What you need to do:
Report, in full, each line of the material below in which the string "badge" occurs.
---- Data shown
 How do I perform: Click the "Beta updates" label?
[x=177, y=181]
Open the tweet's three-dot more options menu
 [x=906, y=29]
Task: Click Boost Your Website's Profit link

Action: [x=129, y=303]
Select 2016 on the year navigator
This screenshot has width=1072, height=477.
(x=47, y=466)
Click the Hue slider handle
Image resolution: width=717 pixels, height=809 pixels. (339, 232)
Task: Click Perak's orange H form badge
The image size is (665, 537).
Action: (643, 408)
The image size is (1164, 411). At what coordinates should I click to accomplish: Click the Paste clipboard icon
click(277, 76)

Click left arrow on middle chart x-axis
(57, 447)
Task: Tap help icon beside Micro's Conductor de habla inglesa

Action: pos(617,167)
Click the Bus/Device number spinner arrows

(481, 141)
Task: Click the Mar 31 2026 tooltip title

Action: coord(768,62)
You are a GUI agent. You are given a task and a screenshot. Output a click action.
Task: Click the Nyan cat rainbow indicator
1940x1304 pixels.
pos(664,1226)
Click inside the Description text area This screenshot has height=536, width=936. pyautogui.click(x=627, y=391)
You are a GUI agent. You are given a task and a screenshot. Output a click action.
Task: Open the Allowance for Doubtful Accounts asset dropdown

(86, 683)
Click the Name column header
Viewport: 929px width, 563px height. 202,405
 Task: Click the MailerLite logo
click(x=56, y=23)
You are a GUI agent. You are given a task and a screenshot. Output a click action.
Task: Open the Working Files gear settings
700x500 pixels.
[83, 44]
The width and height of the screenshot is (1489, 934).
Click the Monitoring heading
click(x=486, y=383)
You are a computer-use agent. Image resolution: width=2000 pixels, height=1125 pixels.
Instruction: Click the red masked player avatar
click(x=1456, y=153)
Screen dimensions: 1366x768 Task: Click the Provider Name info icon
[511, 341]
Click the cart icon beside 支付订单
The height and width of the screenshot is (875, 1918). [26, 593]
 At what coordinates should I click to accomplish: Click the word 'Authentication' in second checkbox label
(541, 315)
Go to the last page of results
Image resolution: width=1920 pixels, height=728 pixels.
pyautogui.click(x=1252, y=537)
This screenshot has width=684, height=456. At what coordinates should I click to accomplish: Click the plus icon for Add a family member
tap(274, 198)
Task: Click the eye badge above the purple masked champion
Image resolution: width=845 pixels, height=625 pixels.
--------
Response:
Task: Click Perak's orange H form badge
Task: Click the eye badge above the purple masked champion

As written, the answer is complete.